Figure 4.

Three hypothesized levels of animal adaptation to energy resources and demands. The primary contributor to the biological environment is the flux of energy through the biosphere. The dichotomy between structure and energy in eukaryotes results from the symbiotic origin of the eukaryotic cell involving the proto-mitochondrion and the proto-nucleus–cytosol. The mitochondrion is specialized in energy production and retains the core genes for controlling energy production within the mtDNA. The nucleus–cytosol is specialized in encoding structure. Because growth and reproduction must be coordinated with the availability of energy, the status of the energetic flux through cellular bioenergetic systems, particularly the mitochondrion, is communicated to the nucleus–cytosol by alterations in nDNA chromatin, the epigenome, and cytosolic signal transduction systems, based on the production and availability of high-energy intermediates, reducing equivalents, and ROS produced primarily by the mitochondrion.
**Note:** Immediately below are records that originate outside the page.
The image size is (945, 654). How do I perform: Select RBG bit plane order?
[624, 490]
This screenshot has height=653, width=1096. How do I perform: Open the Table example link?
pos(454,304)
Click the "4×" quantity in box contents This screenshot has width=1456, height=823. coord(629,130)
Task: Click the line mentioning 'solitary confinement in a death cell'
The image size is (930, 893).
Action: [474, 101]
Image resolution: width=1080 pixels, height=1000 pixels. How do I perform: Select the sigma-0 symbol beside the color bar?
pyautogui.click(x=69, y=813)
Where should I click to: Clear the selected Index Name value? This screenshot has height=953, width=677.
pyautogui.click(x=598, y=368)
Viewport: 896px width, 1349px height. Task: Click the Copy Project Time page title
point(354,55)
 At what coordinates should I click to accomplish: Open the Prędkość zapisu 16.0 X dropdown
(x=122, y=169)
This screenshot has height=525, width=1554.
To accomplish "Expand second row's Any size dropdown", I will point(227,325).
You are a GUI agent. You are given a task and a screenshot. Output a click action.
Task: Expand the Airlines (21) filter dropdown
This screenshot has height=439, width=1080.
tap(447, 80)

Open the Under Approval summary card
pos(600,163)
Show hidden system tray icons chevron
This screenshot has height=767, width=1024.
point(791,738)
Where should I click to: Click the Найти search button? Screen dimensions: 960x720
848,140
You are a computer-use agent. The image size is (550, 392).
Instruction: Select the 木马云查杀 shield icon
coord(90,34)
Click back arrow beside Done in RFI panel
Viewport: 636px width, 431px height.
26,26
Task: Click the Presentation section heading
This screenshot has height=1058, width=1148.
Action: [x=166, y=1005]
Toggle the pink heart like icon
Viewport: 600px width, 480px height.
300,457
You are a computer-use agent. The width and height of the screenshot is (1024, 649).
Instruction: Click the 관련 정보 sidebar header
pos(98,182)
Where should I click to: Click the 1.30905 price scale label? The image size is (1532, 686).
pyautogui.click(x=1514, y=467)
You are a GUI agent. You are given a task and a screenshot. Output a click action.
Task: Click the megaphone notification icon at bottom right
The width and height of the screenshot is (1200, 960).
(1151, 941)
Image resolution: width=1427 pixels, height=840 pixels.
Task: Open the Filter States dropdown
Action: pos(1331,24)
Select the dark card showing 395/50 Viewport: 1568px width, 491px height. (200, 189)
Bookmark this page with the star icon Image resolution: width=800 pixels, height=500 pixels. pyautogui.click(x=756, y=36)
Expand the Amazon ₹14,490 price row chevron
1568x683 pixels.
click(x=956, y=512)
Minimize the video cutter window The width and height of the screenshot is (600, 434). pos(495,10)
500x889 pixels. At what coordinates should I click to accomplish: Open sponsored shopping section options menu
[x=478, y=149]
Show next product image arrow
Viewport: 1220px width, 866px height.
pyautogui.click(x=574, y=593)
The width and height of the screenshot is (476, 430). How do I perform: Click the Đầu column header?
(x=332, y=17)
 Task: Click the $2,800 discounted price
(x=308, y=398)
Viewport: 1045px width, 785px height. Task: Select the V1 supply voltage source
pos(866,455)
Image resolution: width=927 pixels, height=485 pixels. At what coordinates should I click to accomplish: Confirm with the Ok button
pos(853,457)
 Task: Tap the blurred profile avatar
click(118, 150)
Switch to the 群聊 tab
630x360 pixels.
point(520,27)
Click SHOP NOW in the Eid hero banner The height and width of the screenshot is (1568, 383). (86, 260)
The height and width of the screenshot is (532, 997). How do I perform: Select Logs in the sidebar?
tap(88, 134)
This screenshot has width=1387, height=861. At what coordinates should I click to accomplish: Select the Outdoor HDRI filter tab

As a consequence, biological systems interface with the energy environment at three levels: the species level, at which nDNA gene variation alters anatomical forms to exploit different environmental energy reservoirs; the species subpopulation level, at which primarily mtDNA bioenergetic genetic variation permits adaptation to long-term regional differences in the energetic environment of the species' niche; and the individual level, at which the epigenome and signal transduction pathways are modulated by the availability of high-energy intermediates in response to cyclic fluctuations in the individual's energy environment (Wallace 2009, 2010). (Reprinted, with permission, from Cold Spring Harbor Laboratory and Proceedings of the National Academy of Sciences.)